Vision for Our Environment

Wafik Noseir

Wafik Noseir

Environmental Engineering Consultant

Egyptian Modern Center

Egypt

ABSTRACT

Remote sensing applications as a strategy for locust management

Jeevitha P

Jeevitha P

Research Scholar

Assam Agricultural University

India

ABSTRACT

Locust infestations have recently ravaged agricultural and natural vegetation throughout the world, causing tremendous damage and jeopardizing food security. Desert locust outbreaks and swarms migrate over the Arabian Peninsula, East Africa, India, and Pakistan due to unusually significant rainfall in desert locust (Schistocerca gregaria) habitats and lack of surveillance. At the same time, despite extensive and continuing monitoring and control measures, swarms of the Moroccan locust (Dociostaurus maroccanus) in various Central Asian nations and swarms of the Italian locust (Calliptamus italicus) in Russia and China damaged crops. Despite technical advancements in locust monitoring, forecast, and management measures, these recent incidents highlight that the risk and devastation caused by locust pests is as prevalent as ever, affecting 100 million human lives. Since the 1980s, remote sensing data and applications have accompanied numerous locust management actions, resulting in better and more successful locust outbreak and plague control. Recent advances in cloud computing, as well as open-access remote sensing data archives, have created new opportunities for locust control and study using remote sensing.
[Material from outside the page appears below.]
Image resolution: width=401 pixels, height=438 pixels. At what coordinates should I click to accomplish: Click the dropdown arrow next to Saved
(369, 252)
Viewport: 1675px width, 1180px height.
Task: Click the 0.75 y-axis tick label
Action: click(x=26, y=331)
Unmanned aerial vehicle (UAV) technologies also provide new possibilities for locust management which is both more effective and quicker. Hence, a review paper combines a thorough and quantitative summary of international research publications concentrating on locust control and study utilizing remote sensing. The findings suggest a significant focus on three species and their respective locations of interest: the desert locust, the migratory locust (Locusta migratoria), and the Australian plague locust (Chortoicetes terminifera). Most studies used data from the Advanced Very High-Resolution Radiometer (AVHRR), Moderate-Resolution Imaging Spectroradiometer (MODIS), and Landsat for vegetation monitoring and land cover mapping. Despite significant progress and utilization of current remote sensing resources, numerous gaps and areas for future study is been highlighted to increase our understanding and capacity of remote sensing in locust epidemic research and control.